7

Currently working on setting up alerts for long running tasks in Airflow. To cancel/fail the airflow dag I've put "dagrun_timeout" in the default_args, and it does what I need, fails/errors the dag when its been running for too long (usually stuck). The only problem is that the function in "on_failure_callback" doesn't get called when the dagrun_timeout is exceeded, because the "on_failure_callback" is on the task level (I think) while the dagrun_timeout is on the dag level.

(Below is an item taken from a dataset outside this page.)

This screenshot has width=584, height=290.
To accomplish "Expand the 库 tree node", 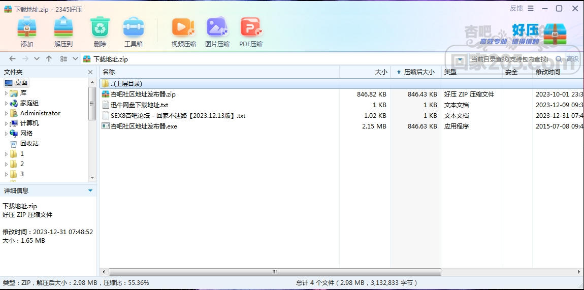I will [6, 93].
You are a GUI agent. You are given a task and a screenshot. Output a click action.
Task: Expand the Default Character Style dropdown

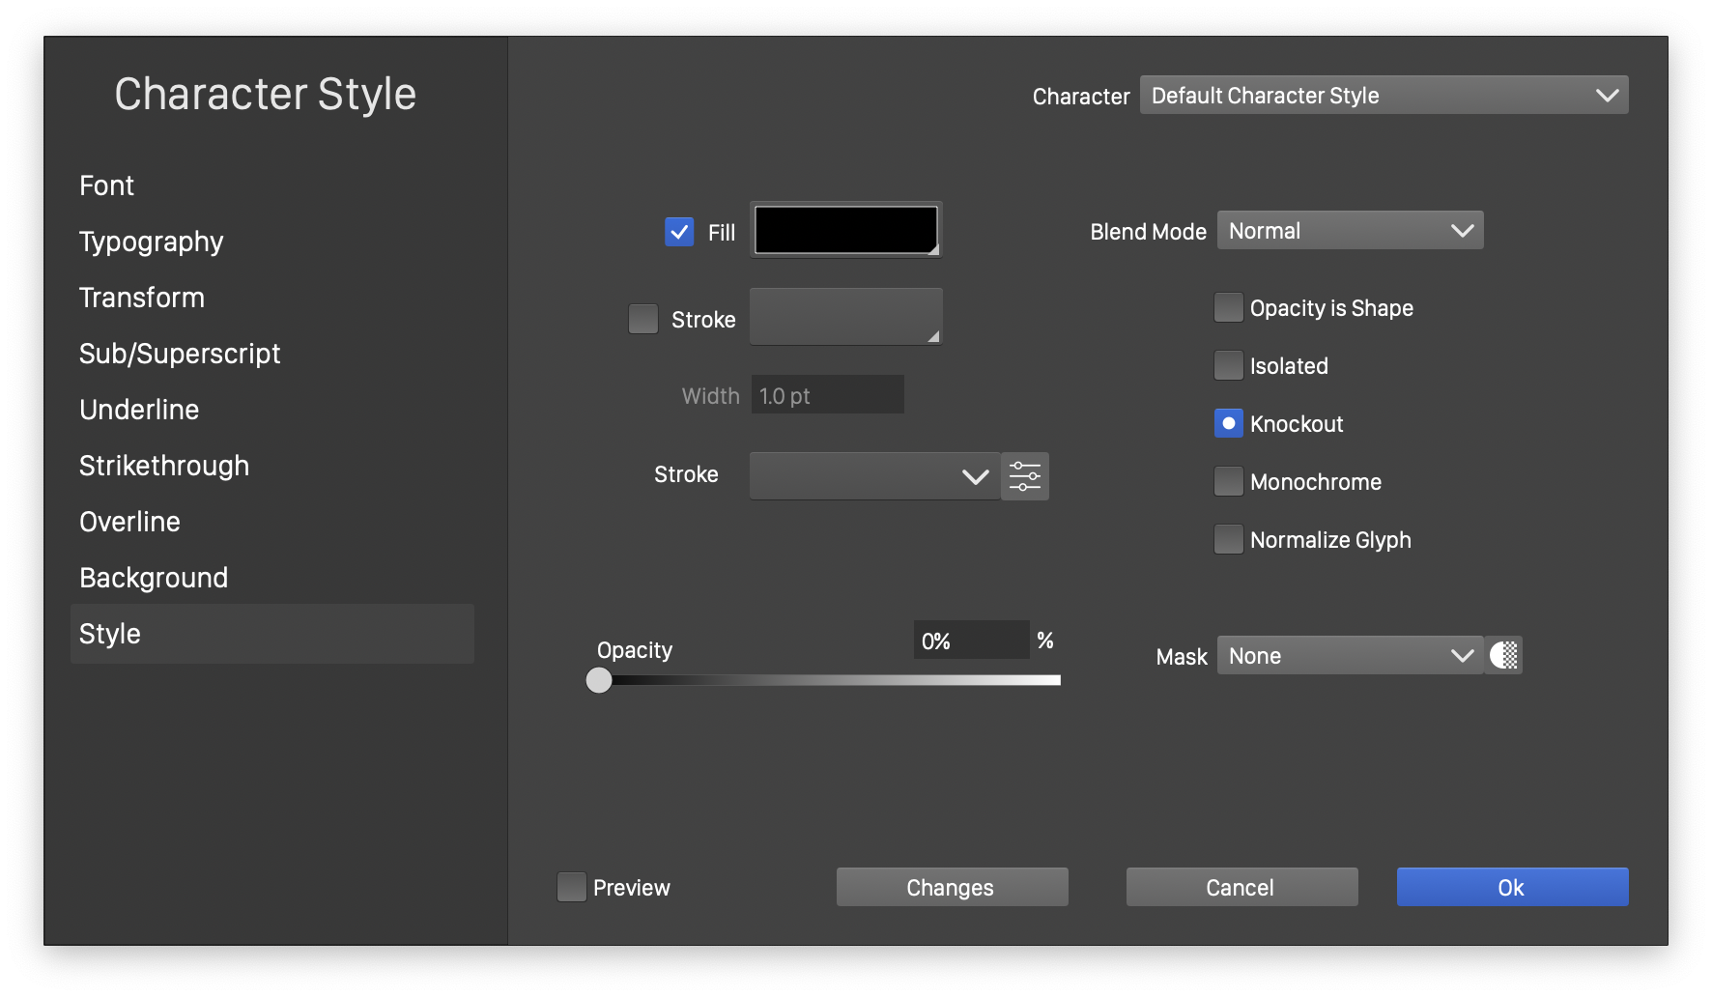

How can I execute the "on_failure_callback" when the dagrun_timeout is exceeded, or how can I specify a function to be called when a dag fails? Or should I re-think my approach?

Anton
  • 581
  • 1
  • 5
  • 23

1 Answers1

6

Try setting on_failure_callback during DAG declaration:

with DAG(
    dag_id="failure_callback_example",
    on_failure_callback=_on_dag_run_fail,
    ...
) as dag:
...

The explanation is that on_failure_callback defined in default_args will get passed only to the Tasks being created and not to the DAG object.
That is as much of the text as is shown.